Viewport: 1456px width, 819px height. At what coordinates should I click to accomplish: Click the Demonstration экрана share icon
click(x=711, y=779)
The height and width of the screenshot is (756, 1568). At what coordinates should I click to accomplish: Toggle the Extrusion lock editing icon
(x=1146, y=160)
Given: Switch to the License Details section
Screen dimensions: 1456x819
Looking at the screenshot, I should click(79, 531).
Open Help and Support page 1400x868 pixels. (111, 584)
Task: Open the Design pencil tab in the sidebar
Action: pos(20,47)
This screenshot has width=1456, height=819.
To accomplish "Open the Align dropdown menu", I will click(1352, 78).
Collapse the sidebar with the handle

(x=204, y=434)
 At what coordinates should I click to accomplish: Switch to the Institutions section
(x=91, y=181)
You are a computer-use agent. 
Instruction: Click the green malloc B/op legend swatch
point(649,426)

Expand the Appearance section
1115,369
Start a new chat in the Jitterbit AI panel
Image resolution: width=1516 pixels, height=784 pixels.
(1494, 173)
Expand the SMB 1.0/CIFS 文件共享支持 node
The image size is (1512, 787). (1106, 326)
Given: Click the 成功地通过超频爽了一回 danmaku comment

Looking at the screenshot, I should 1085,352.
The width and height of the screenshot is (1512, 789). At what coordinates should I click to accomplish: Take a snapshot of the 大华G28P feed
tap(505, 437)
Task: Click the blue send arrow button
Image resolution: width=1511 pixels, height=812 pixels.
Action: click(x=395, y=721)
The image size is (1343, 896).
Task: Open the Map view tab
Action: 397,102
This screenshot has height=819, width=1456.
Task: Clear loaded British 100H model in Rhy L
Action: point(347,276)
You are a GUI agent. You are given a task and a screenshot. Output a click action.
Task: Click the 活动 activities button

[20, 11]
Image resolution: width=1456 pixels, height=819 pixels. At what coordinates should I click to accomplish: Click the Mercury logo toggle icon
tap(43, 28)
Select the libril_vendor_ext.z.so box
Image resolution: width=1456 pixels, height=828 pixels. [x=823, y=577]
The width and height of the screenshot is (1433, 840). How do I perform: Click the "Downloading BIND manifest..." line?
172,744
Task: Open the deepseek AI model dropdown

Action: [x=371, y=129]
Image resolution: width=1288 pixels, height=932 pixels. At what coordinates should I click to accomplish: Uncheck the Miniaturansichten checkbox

→ **Problem to work on**
Keep only the lines of the listing that contain the word "agent", and copy them.

→ **Expected answer**
You are a computer-use agent. 
You are a GUI agent. You are given a task and a screenshot. Output a click action.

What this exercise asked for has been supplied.